Inflation is persistently receding. Permanently high energy prices and the increase in the price of goods and services necessary for production have not yet been fully passed on to end consumers, so the price increase is slowing down, but gradually. Despite the drop in prices of food commodities on the world market, the share of food products in the general price increase will increase in the near future, as food production, which is more affected by the energy crisis, is still passing through the price peak in Europe. The price increase will be slightly below 20% this year, will decrease to below 10% next year, and is expected to be between 2-3% in 2024-2025.

A cooling economy increases unemployment. The decreased desire of companies to recruit is reflected in the indicators of the labor market, and employment will decrease in 2023. Unemployment will peak at around 9% in 2024, and part of the increase in unemployment is related to the fact that Ukrainian war refugees seeking employment in Estonia will begin to be reflected in labor market statistics. Wage growth will remain close to 8-9% in the next two years, and it will be boosted by the increase in the minimum wage, public sector wage agreements and price increases. The purchasing power, which fell by 9% in 2022, will recover by the end of 2025.
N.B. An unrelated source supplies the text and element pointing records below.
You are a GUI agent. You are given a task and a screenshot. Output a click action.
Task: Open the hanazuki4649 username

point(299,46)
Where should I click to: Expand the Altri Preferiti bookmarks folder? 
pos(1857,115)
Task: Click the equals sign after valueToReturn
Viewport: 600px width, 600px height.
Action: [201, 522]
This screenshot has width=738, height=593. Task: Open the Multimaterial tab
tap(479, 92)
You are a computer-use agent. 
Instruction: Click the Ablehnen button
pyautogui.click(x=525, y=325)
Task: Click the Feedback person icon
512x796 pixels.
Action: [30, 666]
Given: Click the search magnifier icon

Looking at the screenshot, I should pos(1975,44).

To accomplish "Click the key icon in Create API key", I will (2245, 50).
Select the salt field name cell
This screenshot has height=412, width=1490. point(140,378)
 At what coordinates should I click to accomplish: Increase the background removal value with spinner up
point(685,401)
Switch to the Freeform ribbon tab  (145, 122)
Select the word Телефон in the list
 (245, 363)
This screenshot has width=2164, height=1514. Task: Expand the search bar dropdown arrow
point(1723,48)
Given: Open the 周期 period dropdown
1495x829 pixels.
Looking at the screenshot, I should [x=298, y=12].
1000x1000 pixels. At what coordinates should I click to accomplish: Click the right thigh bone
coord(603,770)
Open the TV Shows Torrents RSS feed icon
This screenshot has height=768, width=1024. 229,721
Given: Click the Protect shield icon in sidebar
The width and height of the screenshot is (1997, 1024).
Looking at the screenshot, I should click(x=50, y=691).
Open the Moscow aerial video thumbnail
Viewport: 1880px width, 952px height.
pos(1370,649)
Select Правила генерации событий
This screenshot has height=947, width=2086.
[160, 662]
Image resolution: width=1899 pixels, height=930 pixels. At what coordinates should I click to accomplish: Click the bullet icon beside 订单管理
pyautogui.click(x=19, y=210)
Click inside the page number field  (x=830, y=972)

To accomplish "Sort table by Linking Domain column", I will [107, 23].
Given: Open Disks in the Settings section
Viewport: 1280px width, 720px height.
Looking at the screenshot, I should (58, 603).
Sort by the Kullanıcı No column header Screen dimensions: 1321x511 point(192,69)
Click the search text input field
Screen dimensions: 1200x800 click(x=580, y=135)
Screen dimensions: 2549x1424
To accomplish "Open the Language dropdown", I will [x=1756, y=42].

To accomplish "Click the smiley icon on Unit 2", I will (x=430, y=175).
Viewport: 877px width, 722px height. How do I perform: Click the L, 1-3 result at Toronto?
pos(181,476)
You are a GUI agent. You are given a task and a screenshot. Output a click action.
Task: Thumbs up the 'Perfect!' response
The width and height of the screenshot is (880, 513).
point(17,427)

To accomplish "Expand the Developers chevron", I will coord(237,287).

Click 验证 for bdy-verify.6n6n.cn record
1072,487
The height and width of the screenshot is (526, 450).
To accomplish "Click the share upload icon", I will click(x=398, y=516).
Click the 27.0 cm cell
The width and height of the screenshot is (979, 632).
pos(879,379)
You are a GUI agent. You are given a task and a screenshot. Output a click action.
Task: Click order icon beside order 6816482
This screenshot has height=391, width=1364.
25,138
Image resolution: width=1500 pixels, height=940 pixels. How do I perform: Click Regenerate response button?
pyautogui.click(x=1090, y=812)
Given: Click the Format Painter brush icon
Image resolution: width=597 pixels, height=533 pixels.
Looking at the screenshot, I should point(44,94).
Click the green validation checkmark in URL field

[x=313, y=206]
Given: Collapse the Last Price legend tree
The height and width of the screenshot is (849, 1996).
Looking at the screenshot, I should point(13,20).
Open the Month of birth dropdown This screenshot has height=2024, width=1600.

The tightening of monetary policy restrains the price increase more and more. The Council of the European Central Bank has gradually increased monetary policy interest rates during this year. Therefore, loans are becoming more and more expensive for bank customers. Euribor raises the price of borrowed money for people and companies, thereby cooling the economy and, above all, the price growth of industrial goods and services. The rise in interest rates is steep, but the Euribor is still expected to remain lower than it was on average before the 2008 financial crisis. The higher loan interest than before is more in line with the growth of consumer and asset prices in Estonia and helps mitigate the risk of overheating in the real estate sector.

A rapid price increase will improve this year's budget position, but increase the deficit in the following years. In the last year, the rapid price increase has increased the collection of tax revenues, but the price increase will be transferred to many state expenses from the new year. In 2023, the budget deficit will increase by leaps and bounds, as it will be exacerbated by several decisions coming into effect in 2023: the increase in family allowances, the increase in income tax relief and the extraordinary increase in pensions and tax relief. In the next three years, the deficit will remain above 3% of GDP, and the debt burden of the government sector will increase. The later and with a higher debt burden, the fiscal discipline is restored, the more extensive the increase in the tax burden or limiting the growth of expenses is necessary to achieve this.

In the state budget, it would be reasonable to maintain a balance between supporting people and companies and reducing inflationary pressure on the other hand. The energy crisis, war refugees and increasing defense readiness require additional spending from the government, but the budget will be in a deep deficit in the coming years even without emergency spending. The biggest problem for the economy so far ― expensive energy prices ― will remain until the supply-side problems are alleviated. This will take years, during which the state can provide additional assistance to those who need it most. The increase in energy prices affects people with different income levels and different economic sectors with different strength, and therefore, from the point of view of managing the general price increase, it is important that the additional state aid is precisely targeted and temporary.